Aggregation along specific axes in NumPy - Time & Space Complexity
When we use numpy to add or average numbers along rows or columns, it takes some time depending on the data size.
We want to know how this time grows as the data gets bigger.
Analyze the time complexity of the following code snippet.
import numpy as np
arr = np.random.rand(1000, 500)
sum_rows = np.sum(arr, axis=1)
sum_cols = np.sum(arr, axis=0)
mean_rows = np.mean(arr, axis=1)
mean_cols = np.mean(arr, axis=0)
This code creates a 2D array and calculates sums and averages along rows and columns.

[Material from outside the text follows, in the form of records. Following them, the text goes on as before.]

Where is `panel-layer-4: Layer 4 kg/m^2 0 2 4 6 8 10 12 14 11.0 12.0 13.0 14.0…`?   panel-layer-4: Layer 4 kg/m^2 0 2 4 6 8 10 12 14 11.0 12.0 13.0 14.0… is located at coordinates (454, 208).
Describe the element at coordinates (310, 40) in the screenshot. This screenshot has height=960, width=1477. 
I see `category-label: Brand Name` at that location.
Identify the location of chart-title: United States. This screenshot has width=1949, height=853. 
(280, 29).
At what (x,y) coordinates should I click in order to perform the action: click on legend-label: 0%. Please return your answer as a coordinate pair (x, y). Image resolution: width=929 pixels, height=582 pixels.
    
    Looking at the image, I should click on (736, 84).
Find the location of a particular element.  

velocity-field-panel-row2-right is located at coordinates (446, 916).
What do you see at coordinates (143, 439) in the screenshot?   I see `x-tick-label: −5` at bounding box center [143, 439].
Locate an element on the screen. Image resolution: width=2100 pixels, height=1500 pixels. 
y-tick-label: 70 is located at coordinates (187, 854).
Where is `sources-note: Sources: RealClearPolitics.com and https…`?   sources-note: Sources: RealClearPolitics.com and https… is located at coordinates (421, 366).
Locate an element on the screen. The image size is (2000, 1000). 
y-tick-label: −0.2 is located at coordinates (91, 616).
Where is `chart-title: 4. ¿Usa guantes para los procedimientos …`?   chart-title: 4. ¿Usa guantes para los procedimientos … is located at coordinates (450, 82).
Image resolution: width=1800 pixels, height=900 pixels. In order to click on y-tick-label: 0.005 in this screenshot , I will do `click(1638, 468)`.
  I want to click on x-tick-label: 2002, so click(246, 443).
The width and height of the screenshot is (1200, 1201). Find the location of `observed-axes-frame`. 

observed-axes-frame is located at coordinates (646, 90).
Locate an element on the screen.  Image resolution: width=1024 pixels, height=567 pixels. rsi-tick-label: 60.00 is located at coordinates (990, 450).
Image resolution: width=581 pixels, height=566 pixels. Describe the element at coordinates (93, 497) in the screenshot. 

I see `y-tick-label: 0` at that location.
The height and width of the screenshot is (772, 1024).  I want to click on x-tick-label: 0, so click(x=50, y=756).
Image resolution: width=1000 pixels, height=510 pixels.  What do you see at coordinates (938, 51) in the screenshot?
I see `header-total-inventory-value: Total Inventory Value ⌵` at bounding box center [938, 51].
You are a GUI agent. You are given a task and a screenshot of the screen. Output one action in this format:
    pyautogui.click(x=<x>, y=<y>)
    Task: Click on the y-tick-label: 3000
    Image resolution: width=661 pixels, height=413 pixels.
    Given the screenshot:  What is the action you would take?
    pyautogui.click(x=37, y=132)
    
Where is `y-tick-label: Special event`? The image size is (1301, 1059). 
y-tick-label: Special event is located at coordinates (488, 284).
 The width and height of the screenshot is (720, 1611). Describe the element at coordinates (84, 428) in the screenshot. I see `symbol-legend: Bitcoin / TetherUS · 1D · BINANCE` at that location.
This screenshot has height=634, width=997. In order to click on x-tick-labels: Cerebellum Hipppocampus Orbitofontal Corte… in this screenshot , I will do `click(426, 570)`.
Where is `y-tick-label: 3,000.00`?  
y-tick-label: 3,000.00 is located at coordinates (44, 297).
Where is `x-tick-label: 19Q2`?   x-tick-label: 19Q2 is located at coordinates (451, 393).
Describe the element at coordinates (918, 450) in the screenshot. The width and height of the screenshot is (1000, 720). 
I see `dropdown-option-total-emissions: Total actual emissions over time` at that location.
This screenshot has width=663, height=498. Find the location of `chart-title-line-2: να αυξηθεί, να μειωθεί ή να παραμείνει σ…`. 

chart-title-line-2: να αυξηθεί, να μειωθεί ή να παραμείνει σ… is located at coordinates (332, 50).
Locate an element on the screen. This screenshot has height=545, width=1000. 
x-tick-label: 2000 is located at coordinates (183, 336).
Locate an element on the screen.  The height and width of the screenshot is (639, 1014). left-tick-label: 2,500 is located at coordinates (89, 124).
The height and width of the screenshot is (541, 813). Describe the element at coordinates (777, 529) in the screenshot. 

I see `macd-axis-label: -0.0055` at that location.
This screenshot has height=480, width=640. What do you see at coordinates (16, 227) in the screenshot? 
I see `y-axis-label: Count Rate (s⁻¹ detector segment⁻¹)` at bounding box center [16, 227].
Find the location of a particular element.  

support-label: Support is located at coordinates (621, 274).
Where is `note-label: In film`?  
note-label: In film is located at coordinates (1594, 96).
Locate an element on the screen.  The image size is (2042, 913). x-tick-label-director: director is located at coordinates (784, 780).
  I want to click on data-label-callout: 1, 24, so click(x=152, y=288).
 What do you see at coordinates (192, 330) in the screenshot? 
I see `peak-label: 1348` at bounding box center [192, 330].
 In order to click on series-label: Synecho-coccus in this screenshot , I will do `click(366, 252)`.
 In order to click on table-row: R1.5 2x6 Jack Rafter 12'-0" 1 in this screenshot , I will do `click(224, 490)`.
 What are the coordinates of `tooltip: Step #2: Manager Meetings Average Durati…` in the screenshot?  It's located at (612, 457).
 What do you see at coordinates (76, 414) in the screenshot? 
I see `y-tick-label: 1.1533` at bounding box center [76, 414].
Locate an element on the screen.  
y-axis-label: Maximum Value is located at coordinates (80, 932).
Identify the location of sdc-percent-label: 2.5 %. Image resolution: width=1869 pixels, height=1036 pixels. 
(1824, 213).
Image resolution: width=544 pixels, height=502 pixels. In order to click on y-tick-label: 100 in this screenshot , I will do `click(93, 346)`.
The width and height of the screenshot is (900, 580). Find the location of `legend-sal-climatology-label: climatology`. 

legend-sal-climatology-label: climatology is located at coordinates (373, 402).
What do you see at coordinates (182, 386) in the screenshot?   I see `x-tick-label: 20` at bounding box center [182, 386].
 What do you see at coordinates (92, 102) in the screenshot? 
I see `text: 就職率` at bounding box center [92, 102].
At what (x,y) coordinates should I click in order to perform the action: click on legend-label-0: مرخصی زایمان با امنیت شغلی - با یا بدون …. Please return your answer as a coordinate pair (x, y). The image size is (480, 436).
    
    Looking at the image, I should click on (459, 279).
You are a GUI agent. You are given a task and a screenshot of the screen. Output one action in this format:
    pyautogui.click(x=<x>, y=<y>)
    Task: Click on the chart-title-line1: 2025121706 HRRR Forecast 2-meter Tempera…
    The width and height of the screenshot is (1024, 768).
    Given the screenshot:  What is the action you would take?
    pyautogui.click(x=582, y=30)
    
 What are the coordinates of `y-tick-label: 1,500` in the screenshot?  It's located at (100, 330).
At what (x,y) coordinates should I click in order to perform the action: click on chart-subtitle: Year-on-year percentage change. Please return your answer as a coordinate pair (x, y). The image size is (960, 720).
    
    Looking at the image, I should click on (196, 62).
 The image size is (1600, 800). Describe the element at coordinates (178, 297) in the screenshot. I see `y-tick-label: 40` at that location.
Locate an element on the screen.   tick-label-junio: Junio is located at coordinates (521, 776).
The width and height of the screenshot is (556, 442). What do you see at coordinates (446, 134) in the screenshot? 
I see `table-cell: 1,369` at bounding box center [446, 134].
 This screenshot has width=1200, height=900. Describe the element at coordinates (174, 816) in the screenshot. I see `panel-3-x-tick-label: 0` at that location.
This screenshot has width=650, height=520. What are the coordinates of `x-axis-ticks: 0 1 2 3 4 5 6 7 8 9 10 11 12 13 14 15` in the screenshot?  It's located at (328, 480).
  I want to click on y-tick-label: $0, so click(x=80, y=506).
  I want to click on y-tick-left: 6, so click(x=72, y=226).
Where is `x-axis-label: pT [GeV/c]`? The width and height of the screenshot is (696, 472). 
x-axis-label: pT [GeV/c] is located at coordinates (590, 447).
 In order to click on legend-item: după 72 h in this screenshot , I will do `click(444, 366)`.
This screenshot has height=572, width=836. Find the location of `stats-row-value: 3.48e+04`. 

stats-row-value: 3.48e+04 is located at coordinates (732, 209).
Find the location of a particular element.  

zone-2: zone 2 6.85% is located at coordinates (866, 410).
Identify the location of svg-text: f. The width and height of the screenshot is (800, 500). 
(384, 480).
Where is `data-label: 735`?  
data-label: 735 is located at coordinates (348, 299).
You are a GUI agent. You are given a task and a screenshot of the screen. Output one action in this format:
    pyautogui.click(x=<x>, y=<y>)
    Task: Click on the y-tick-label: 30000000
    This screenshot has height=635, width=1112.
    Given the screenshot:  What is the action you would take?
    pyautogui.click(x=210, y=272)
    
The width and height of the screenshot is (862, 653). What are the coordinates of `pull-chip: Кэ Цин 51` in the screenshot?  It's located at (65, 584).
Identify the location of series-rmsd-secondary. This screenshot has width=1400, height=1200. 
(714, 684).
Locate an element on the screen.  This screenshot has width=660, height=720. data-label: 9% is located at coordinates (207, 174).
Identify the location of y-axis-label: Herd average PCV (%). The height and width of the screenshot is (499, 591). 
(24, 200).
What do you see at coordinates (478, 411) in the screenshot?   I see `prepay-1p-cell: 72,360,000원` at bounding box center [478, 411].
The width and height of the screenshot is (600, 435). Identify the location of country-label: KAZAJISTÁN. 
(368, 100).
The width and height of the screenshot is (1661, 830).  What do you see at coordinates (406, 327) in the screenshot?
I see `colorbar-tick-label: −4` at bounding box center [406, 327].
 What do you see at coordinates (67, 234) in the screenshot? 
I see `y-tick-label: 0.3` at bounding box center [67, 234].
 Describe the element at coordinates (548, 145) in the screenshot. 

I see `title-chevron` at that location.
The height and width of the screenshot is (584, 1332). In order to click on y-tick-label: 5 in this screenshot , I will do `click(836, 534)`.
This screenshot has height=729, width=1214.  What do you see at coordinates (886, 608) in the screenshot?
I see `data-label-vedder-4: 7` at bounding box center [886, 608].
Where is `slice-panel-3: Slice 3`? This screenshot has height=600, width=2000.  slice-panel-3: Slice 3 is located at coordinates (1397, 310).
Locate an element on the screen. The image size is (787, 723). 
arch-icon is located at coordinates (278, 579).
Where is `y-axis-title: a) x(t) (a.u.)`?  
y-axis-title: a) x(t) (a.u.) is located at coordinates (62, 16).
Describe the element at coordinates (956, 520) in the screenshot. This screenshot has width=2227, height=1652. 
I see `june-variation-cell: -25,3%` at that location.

Identify the loops, recursion, array traversals that repeat.
- Primary operation: Adding or averaging all elements along one axis (rows or columns).
- How many times: For each row or column, numpy visits every element once.
When the array size grows, the number of elements to add or average grows too.
| Input Size (rows x cols) | Approx. Operations |
|---|---|
| 10 x 10 | 100 additions |
| 100 x 100 | 10,000 additions |
| 1000 x 1000 | 1,000,000 additions |
Pattern observation: The operations grow roughly with the total number of elements in the array.
Time Complexity: O(n * m)
This means the time grows proportionally to the total number of elements in the array.
[X] Wrong: "Summing along one axis only takes time proportional to the number of rows or columns, not the whole array."
[OK] Correct: Even when summing along one axis, numpy must visit every element in that axis, so it still processes all elements in the array.
Understanding how numpy processes data helps you explain performance in real tasks like data analysis or machine learning.
"What if we used numpy's sum on a 3D array along one axis? How would the time complexity change?"